TASK DIRECTIONS — With pictures left out, output word for word the lines from the one containing "Viewport: 489px width, 307px" through the end of the material below.

--- --- ---

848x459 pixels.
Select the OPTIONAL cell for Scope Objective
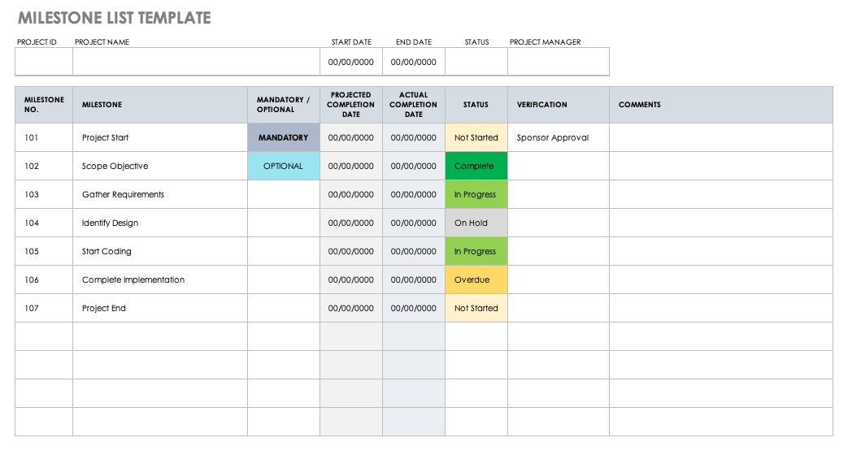click(283, 166)
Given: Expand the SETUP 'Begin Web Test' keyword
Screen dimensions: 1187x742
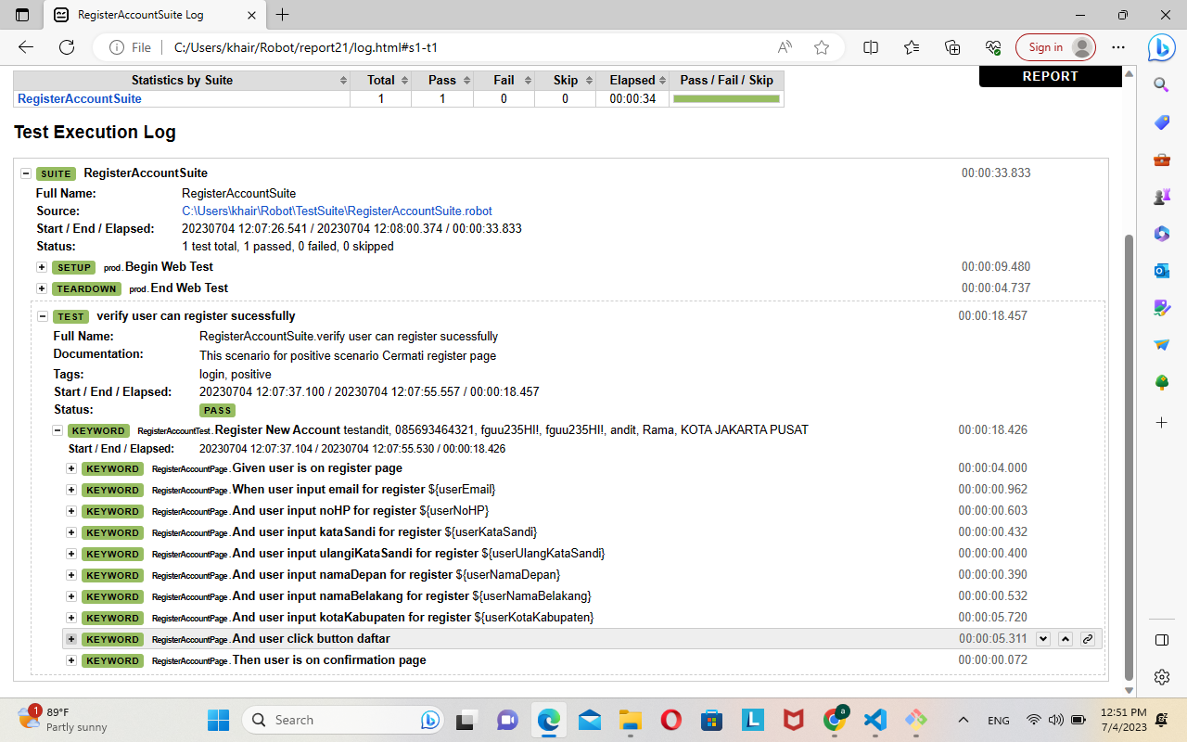Looking at the screenshot, I should (41, 266).
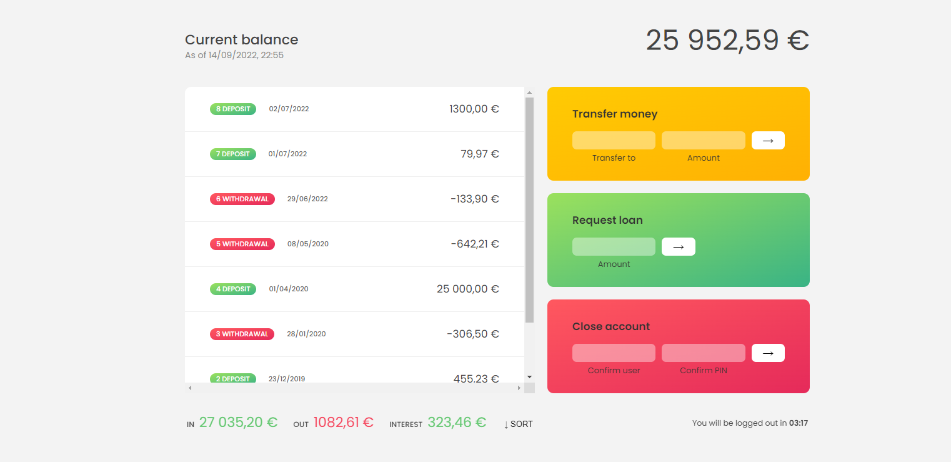
Task: Click the vertical scrollbar thumb in movements
Action: (529, 209)

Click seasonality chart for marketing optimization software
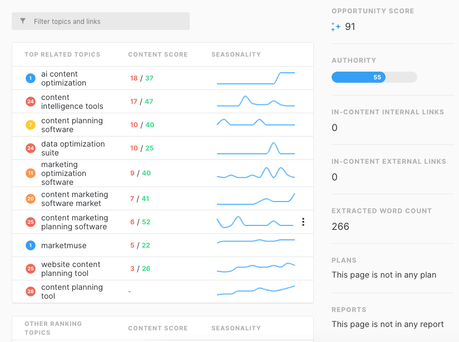point(255,173)
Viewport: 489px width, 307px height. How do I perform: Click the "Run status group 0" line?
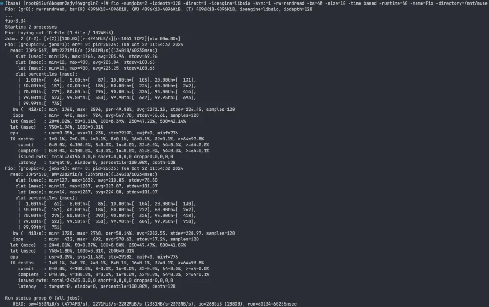[43, 298]
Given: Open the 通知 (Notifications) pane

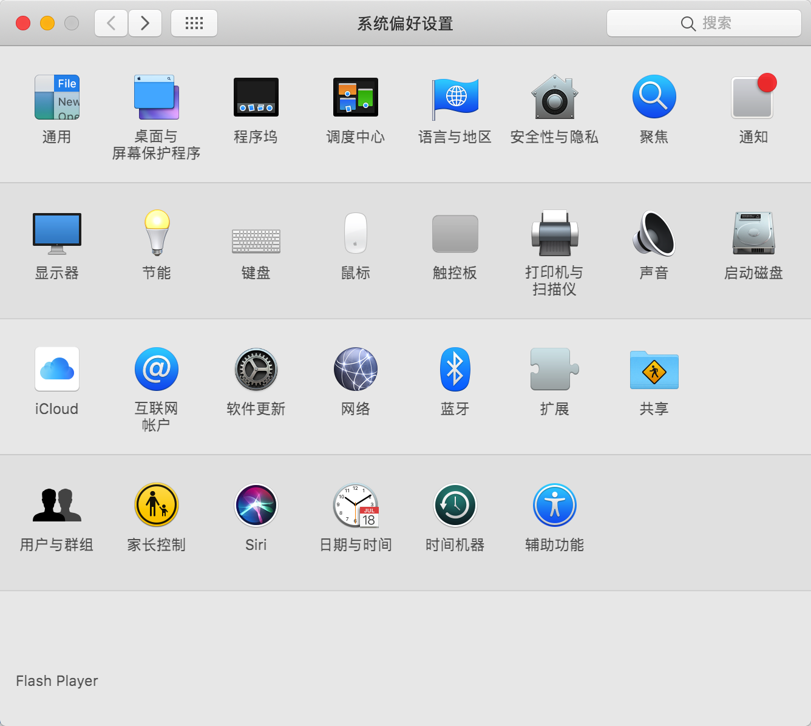Looking at the screenshot, I should point(753,97).
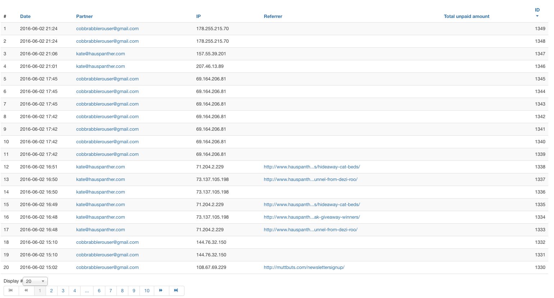The width and height of the screenshot is (554, 298).
Task: Click the previous page double-arrow icon
Action: pos(26,290)
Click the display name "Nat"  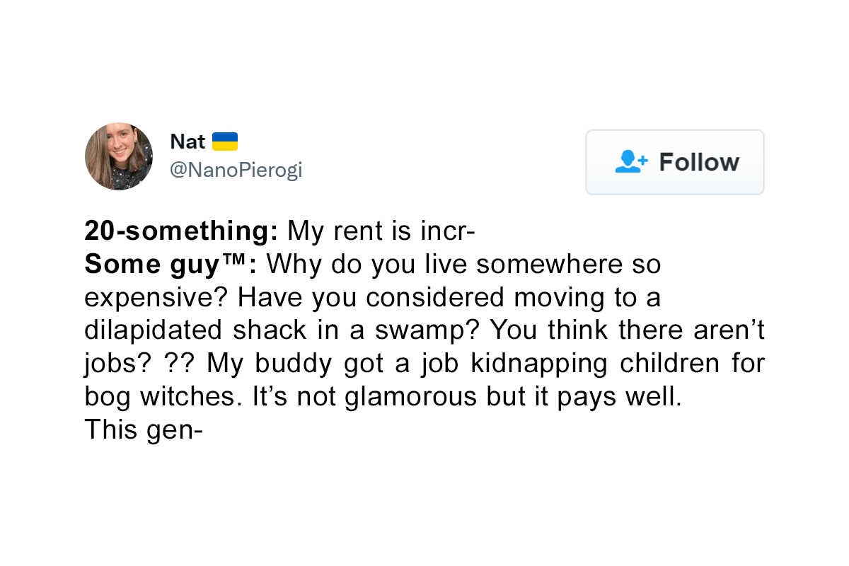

--- --- ---

TASK RESULT —
Viewport: 489px width, 307px height. How do I perform: Click the "Run status group 0" line?
[43, 298]
Given: Open the 通知 (Notifications) pane

Looking at the screenshot, I should point(753,97).
The width and height of the screenshot is (554, 298).
Task: Click the previous page double-arrow icon
Action: pos(26,290)
Click the display name "Nat"  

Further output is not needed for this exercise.